◆ **ASSIGNMENT**
Please give again, word for word, each line that falls between the line with "Mute the audio player volume" and the end of the data, inclusive.

◆ **SUPPLIED INFORMATION**
◆ ◆ ◆ ◆ ◆ ◆ ◆

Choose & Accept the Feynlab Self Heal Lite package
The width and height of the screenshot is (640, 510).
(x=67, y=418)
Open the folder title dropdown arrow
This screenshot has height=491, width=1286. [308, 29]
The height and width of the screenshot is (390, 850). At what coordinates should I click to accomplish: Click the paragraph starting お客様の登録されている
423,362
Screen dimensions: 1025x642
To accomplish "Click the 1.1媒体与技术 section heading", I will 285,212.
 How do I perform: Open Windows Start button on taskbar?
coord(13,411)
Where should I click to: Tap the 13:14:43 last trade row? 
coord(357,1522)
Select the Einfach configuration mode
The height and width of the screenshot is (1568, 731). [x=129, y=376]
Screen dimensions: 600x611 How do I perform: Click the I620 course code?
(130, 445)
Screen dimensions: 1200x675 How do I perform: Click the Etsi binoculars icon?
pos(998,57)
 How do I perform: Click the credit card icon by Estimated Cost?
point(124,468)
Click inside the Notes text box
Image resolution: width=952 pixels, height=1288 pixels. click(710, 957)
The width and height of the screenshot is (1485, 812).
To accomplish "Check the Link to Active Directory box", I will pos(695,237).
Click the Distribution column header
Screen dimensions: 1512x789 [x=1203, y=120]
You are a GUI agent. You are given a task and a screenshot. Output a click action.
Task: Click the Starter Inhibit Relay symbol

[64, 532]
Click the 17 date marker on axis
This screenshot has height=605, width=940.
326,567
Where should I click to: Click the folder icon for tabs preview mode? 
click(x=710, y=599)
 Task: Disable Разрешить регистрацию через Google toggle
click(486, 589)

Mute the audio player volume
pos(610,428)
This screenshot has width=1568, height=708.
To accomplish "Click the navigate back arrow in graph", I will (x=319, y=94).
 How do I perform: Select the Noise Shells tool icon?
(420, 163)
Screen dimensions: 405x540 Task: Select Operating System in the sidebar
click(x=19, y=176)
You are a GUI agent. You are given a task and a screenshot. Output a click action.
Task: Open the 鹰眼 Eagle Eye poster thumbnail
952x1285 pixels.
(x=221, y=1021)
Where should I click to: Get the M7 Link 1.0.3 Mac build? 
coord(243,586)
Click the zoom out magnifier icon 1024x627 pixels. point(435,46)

◆ ◆ ◆ ◆ ◆ ◆ ◆

◆ **ANSWER TO THE PROBLEM**
Mute the audio player volume
pos(610,428)
This screenshot has width=1568, height=708.
To accomplish "Click the navigate back arrow in graph", I will (x=319, y=94).
 How do I perform: Select the Noise Shells tool icon?
(420, 163)
Screen dimensions: 405x540 Task: Select Operating System in the sidebar
click(x=19, y=176)
You are a GUI agent. You are given a task and a screenshot. Output a click action.
Task: Open the 鹰眼 Eagle Eye poster thumbnail
952x1285 pixels.
(x=221, y=1021)
Where should I click to: Get the M7 Link 1.0.3 Mac build? 
coord(243,586)
Click the zoom out magnifier icon 1024x627 pixels. point(435,46)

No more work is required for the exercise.